L’ancien Sénateur Mark Stone semble bien s’amuser à Las Vegas.

La notion de plaisir

On pourra dire que Mark Stone a fait parler de lui, durant la première ronde des séries éliminatoires. Pour de bonnes... comme pour de moins bonnes raisons.

Nous n’avons pas vraiment parlé de sa percutante déclaration, la semaine dernière.

Les confrères de Las Vegas, perspicaces, ont fini par se rendre compte que Stone est un joueur expressif. Surtout dans la victoire. On l’a donc abordé de front, un beau matin, au terme d’un entraînement des Golden Knights.

«Dis donc, Mark... T’as l’air d’avoir beaucoup de plaisir...

— Évidemment ! Tous les joueurs de hockey rêvent de jouer des matches importants à cette période de l’année. Si je n’avais pas de plaisir, en ce moment, c’est que je serais toujours coincé à Ottawa...»

En 2019, ce type de déclaration voyage très rapidement, sur Internet. Pour les partisans des Sénateurs, elle a eu l’effet d’un bon coup de pied dans l’entrejambe.

Les partisans des Sénateurs ont déjà beaucoup de mal à oublier cette saison de misère où ils ont retrouvé le dernier rang du classement général. Ces partisans ont du mal à faire leur deuil de tous ces joueurs de talent qui ont quitté le navire au nom de la «reconstruction». Ceux qui continuent de suivre avec intérêt les séries éliminatoires sont déjà confrontés au visage souriant de Stone, lorsqu’ils consultent le classement des meilleurs marqueurs de la ligue sur LNH.com...

En plus, il fallait que Stone en rajoute une couche...

Stone s’est racheté, tant bien que mal.
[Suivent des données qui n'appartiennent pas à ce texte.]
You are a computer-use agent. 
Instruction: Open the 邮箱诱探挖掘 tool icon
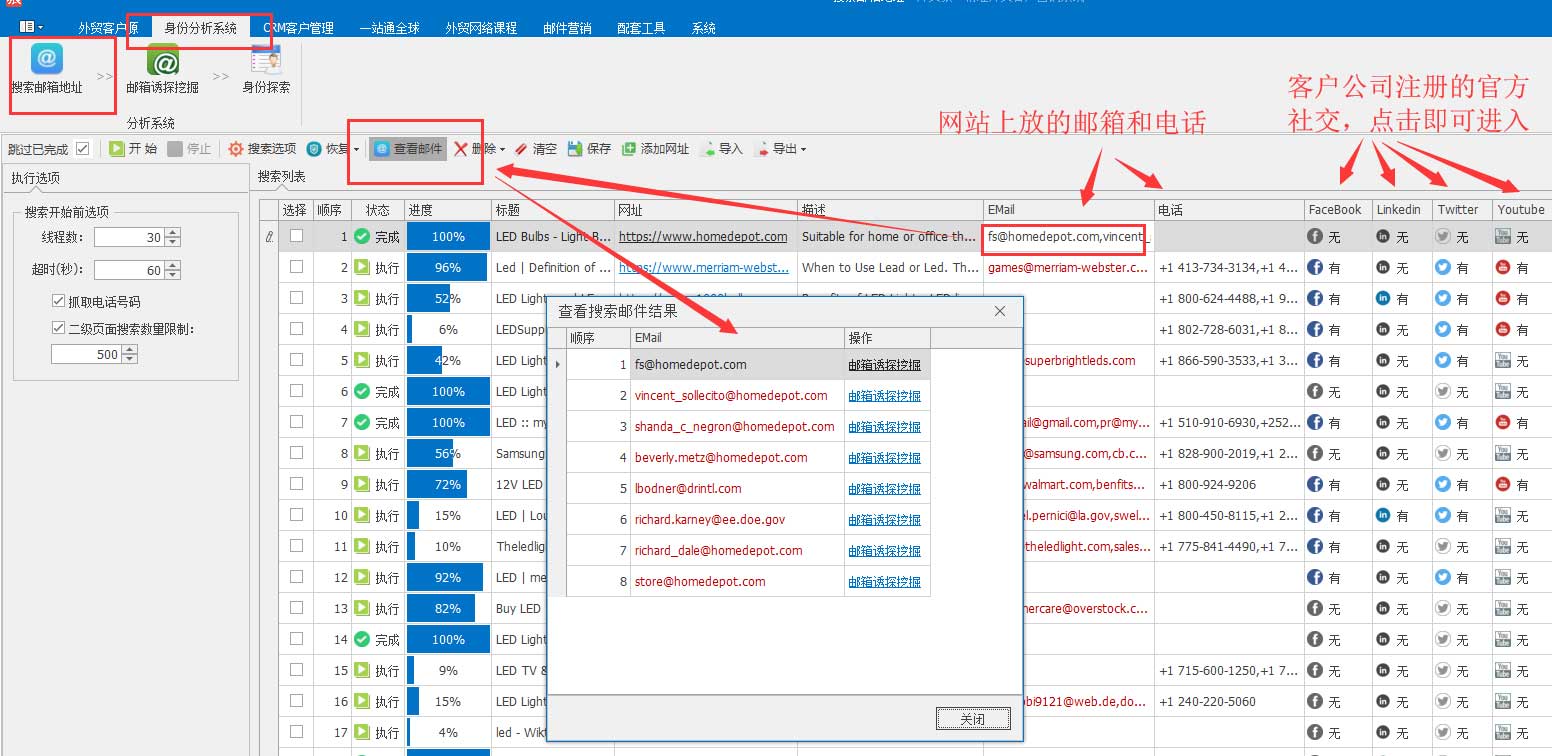tap(162, 61)
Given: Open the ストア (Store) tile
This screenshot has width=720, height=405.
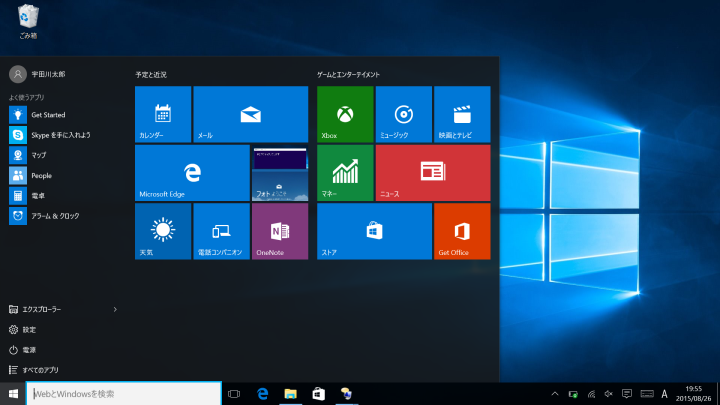Looking at the screenshot, I should click(x=374, y=231).
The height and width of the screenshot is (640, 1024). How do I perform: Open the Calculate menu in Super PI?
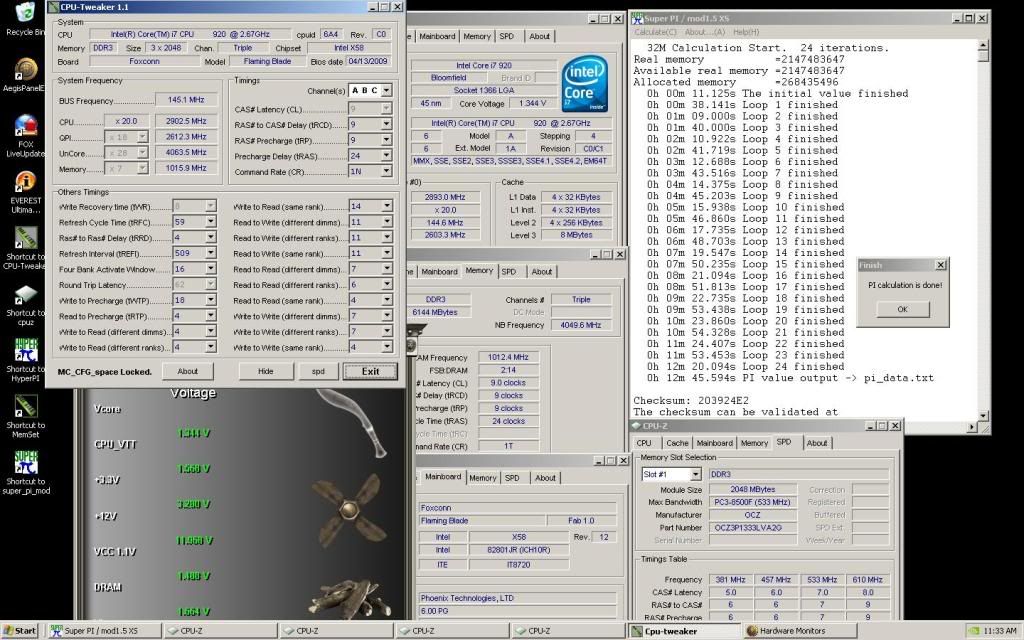(x=655, y=32)
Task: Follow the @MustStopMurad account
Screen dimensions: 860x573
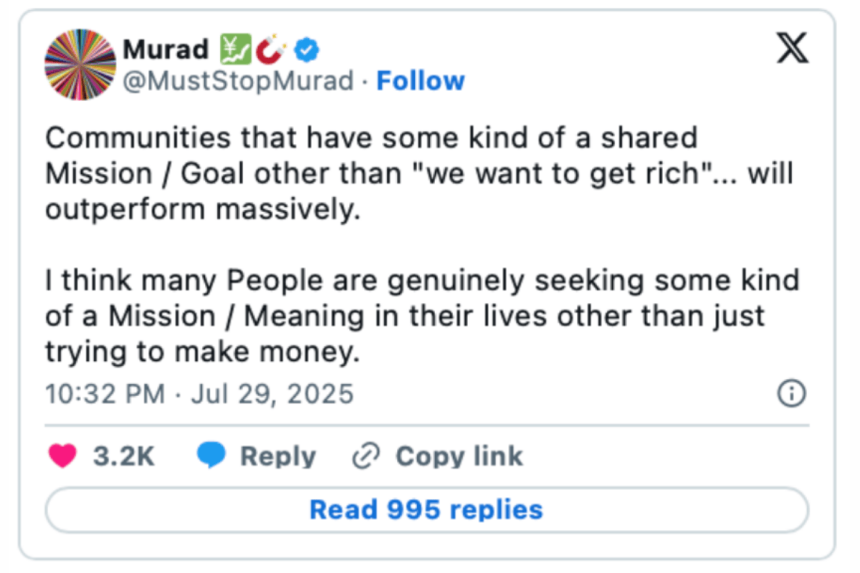Action: 420,81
Il a réuni quelques journalistes dans un coin du vestiaire, quelques heures plus tard.

«Écoutez, les gars, je ne voulais pas m’en prendre aux partisans, ni à l’organisation des Sénateurs. J’ai eu du plaisir, là-bas. Surtout en 2017, quand nous avons atteint la Finale de l’Association Est. J’ai passé de bons moments à Ottawa...»

Stone était sans doute très sincère quand il a dit tout cela.

Le problème, c’est qu’il n’était pas moins sincère, au départ, quand il a parlé du «plaisir» qu’il ressent davantage à Vegas qu’à Ottawa.

Un tout petit retour dans le temps s’impose, ici.

Dans les derniers mois, une bonne demi-douzaine de bons joueurs, des joueurs bien établis dans la LNH, ont quitté Ottawa dans différentes transactions. Il paraît que certains n’étaient pas trop malheureux, au moment de franchir la porte de sortie.

Stone ?

Stone, selon ce que j’ai compris, était malheureux au moment de partir. Très malheureux, même. La décision de quitter Ottawa n’a pas été prise à la légère. Les Sénateurs l’ont repêché, lui ont donné une chance, lui ont permis de grandir.

Il n’était pas facile, pour lui, de quitter la seule organisation qu’il connaissait.

Il est permis de croire que sa perspective a vite changé au fur et à mesure qu’il a élargi ses horizons.

Tu dois forcément sentir que la game change quand ton nouveau patron envoie un groupe de showgirls t’accueillir, au beau milieu de la nuit, à l’aéroport.

La reconnaissance doit forcément t’envahir, quand tu découvres qu’on t’a réservé une suite luxueuse dans un des meilleurs hôtels de la ville, pour te permettre de t’acclimater le plus rapidement possible.

Le T-Mobile Arena a sans doute fait le reste du travail. Dans un sondage annuel mené auprès des membres de l’Association des joueurs, le domicile des Golden Knights a délogé le Centre Bell au sommet du classement des meilleurs amphithéâtres de la LNH.

Quand une organisation embauche des artistes du Cirque du Soleil pour divertir les fans avant les matches et durant les entractes...

Disons qu’on se sent à des années-lumière de la course des premiers ministres.

Et je dis tout ça avec beaucoup de respect pour les employés, honnêtes, qui font du mieux qu’ils peuvent avec les moyens du bord pour animer la foule à Kanata.

Mark Stone a du plaisir à Las Vegas. Ce n’est pas étonnant. Et c’est tant mieux pour lui, dans la mesure où il pourrait passer les huit prochaines années de sa vie là-bas.

Les partisans des Sénateurs finiront sans doute par digérer, et oublier, cette déclaration de Mark Stone.

Les dirigeants de l’organisation, en revanche, feraient bien de s’en souvenir.

Pour bien reconstruire une équipe, il ne suffit pas de réunir un groupe de joueurs talentueux. Créer un environnement dans lequel ils sont heureux de vivre et d’évoluer, c’est tout aussi important.